Let us then take the question of origin first. On one point at least everyone is agreed. The first recognizable manifestation of the existence of drama within the Christian Church is to be found in a ceremony associated with the Introit which was used to begin Mass on Easter Sunday in the Roman liturgy of the tenth century and which was initiated in the monastic churches of Northern France and Southern England.
Quem Quaeritis in sepulchro, O Christicolae?
Jesum Nazarenum crucifixum, O coelicolae!
Historians, however, who were working on the nineteenth-century assumption that effects must be explained in terms of causes and who viewed events as items in an evolutionary process which moved from small beginnings to bigger and thus to better things, seriously misunderstood the significance of this Introit and the dramatic manner in which it was presented by the celebrants of the Mass in question. Looking back over their shoulders through historical time they viewed this ceremony as the beginning of just such an evolutionary process (which it was not), and interpreted its advent causally as an attempt to teach biblical history to illiterate congregations. The questions which ought to have been put to this proposition and were not are:
1 If instruction of an illiterate laity is the prime objective, why do this in Latin?
2 Why chant it and not speak it?
3 Why do it in monastic churches for the benefit of clergy who were the schoolmasters and university dons of the time?

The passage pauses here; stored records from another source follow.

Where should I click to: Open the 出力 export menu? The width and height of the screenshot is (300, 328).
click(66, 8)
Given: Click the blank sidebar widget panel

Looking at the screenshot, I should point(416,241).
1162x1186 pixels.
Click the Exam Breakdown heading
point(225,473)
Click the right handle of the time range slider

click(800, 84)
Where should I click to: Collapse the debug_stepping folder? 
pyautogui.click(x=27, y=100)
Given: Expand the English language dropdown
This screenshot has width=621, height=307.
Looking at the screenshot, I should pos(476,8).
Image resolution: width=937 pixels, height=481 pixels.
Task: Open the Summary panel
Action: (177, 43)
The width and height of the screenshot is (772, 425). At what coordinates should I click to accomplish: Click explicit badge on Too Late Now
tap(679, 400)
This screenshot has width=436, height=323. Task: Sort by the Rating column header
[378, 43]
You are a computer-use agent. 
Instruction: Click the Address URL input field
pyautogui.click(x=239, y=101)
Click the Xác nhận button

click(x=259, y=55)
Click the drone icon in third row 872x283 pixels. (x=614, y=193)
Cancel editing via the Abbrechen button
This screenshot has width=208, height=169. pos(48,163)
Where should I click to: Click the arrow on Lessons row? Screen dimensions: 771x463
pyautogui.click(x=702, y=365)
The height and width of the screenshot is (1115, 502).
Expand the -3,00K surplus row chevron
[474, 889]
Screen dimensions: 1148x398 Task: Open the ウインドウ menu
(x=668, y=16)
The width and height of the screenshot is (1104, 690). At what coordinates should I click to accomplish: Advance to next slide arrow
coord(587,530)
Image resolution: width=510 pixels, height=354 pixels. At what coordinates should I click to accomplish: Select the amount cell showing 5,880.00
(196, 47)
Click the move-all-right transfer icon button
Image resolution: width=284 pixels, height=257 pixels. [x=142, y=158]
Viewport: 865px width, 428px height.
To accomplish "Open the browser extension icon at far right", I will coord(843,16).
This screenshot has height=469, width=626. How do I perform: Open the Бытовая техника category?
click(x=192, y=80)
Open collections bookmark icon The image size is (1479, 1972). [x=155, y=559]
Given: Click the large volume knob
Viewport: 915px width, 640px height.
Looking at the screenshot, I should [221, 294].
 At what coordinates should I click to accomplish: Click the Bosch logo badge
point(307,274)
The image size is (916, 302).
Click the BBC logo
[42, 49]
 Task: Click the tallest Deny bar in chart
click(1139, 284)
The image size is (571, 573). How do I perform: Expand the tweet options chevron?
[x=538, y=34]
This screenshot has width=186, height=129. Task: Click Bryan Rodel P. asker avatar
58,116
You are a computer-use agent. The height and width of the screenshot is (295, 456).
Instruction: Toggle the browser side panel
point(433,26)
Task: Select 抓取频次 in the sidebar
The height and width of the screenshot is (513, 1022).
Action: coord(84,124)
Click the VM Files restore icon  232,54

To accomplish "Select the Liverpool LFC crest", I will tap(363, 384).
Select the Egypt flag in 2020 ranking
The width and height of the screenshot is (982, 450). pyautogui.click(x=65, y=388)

Ask these questions, and whatever else the primary objective of the Introit ceremony may have been, it clearly cannot have been a teaching exercise. Had that been the intention, a simple, spoken vernacular text would have been used, and parish churches chosen for the performance of them. The most that can be harvested from approaching the Easter Introit ceremony of the tenth century in the name of didacticism is an admission that representation of the visit of the three Maries to the tomb illustrates as well as ornaments the liturgical ceremony proper to the occasion.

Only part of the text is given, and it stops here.